Derivative of a function whose variable is a matrix

[lus1450]

Homework Statement

Let $f: M_{n \times n} \rightarrow M_{n \times n}$ with $f(X) = X^2$, where $M_{n \times n}$ denotes the vector space of $n \times n$ matrices. Show $f$ is differentiable and find its differential.

Homework Equations

The Attempt at a Solution

So far, I've been looking at the difference quotient in order to "guess" linear transformation $A$ that will satisfy it. We have:
$$\lim_{|h|\to 0} \frac{|f(X+h) - f(X) - Ah|}{|h|} = \lim_{|h|\to 0} \frac{|Xh + hX + h^2 - Ah|}{|h|}$$after a little simplifying.
And I was thinking for a fixed $X$, I have $A(h) = Xh + hX$, as I wanted to get rid of the $Xh + hX$ term in the quotient. However, I'm stuck now since it's $Ah$ and not just $A$. I was thinking of throwing in an $h^{-1}$ to my $A$, but that would make it non-linear. Any suggestions?

 

[Ray Vickson]

Homework Statement

Let $f: M_{n \times n} \rightarrow M_{n \times n}$ with $f(X) = X^2$, where $M_{n \times n}$ denotes the vector space of $n \times n$ matrices. Show $f$ is differentiable and find its differential.

Homework Equations

The Attempt at a Solution

So far, I've been looking at the difference quotient in order to "guess" linear transformation $A$ that will satisfy it. We have:
$$\lim_{|h|\to 0} \frac{|f(X+h) - f(X) - Ah|}{|h|} = \lim_{|h|\to 0} \frac{|Xh + hX + h^2 - Ah|}{|h|}$$after a little simplifying.
And I was thinking for a fixed $X$, I have $A(h) = Xh + hX$, as I wanted to get rid of the $Xh + hX$ term in the quotient. However, I'm stuck now since it's $Ah$ and not just $A$. I was thinking of throwing in an $h^{-1}$ to my $A$, but that would make it non-linear. Any suggestions?
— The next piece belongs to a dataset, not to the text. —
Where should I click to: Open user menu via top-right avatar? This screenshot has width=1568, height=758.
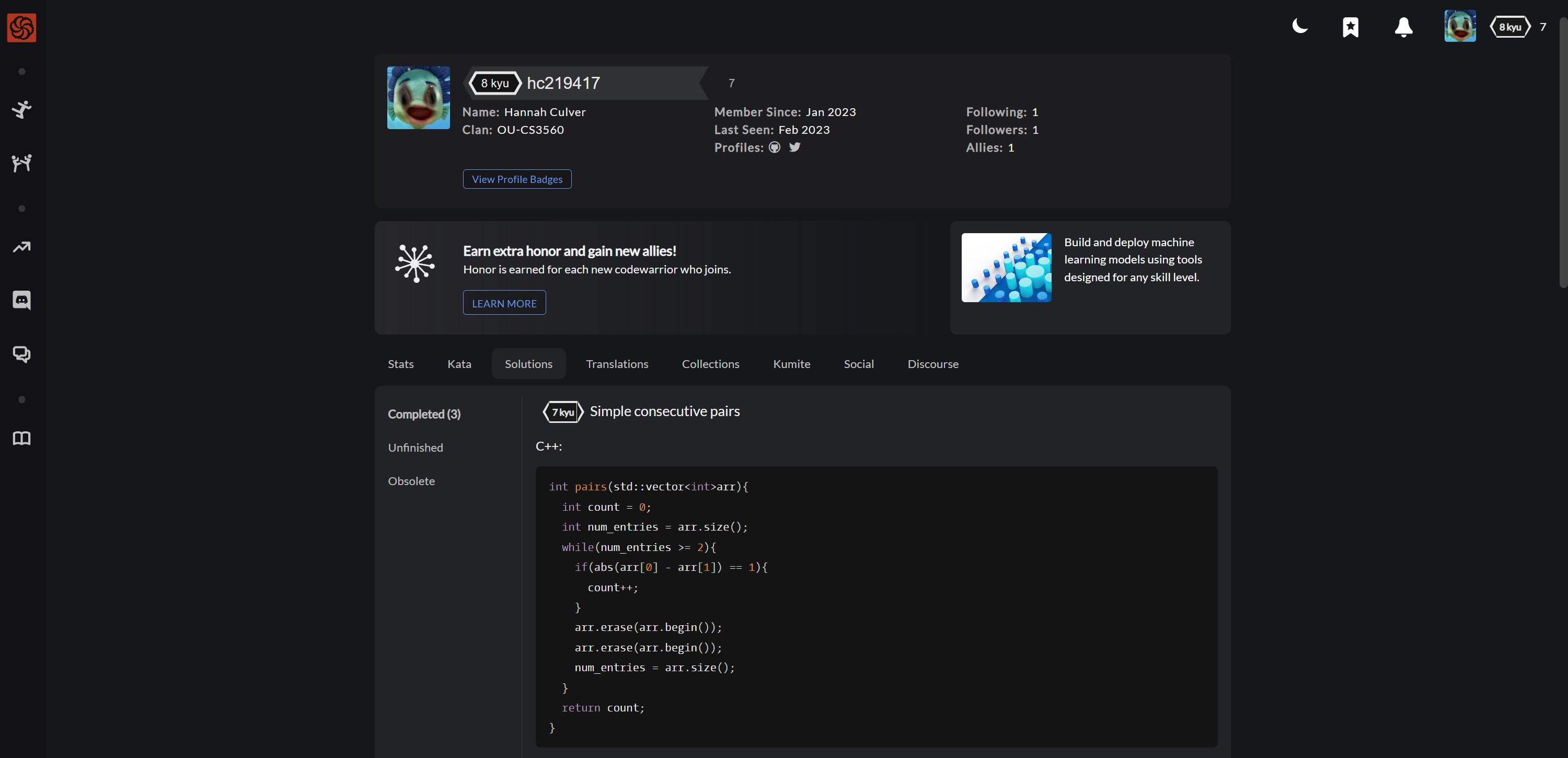tap(1460, 26)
The concept you need is that of the Frechet Derivative; see http://en.wikipedia.org/wiki/Fréchet_derivative or
http://www.maths.lse.ac.uk/Courses/MA409/Notes-Part2.pdf . If $h$ is a matrix, then for $f(x) = x^2$ we have
f(X+h) - f(X) = (X+h)(X+h) - X^2 = hX + Xh + h^2,
so the linear operator $D_X: h \rightarrow M_{n \times n},$ defined as $D_X(h) = Xh + hX$, is the Frechet derivative. Since $D_X$ is linear, it will always be possible to write $D_X(h)$ as $A_X h$ for some matrix $A_X$, if you really want to, but I am not sure if your question really requires that you do so.

 

[lus1450]

Ah okay, thank you! I just realized I was swapping linear transformation and matrix in my thought process, since in my linear algebra class "A" is normally a matrix while in my analysis class, "A" is a linear transformation. As such, it is saying A(h), not A*h. My confusion is cleared up =]

 

[Ray Vickson]

Ah okay, thank you! I just realized I was swapping linear transformation and matrix in my thought process, since in my linear algebra class "A" is normally a matrix while in my analysis class, "A" is a linear transformation. As such, it is saying A(h), not A*h. My confusion is cleared up =]

I take back what I said about it always being possible to write $D_X(h)$ as $A_Xh$ for some matrix $A_X$. I forgot that $h$ is a matrix, not a vector. If it were a vector, that re-write would be possible, but maybe not if it is a matrix. (Actually, $h$ is an $n^2$-dimensional vector, so if we are willing to re-write all matrices as $n^2$-vectors, there would, indeed, be an $n^2 \times n^2$ matrix giving us what we need, but that seems excessive.)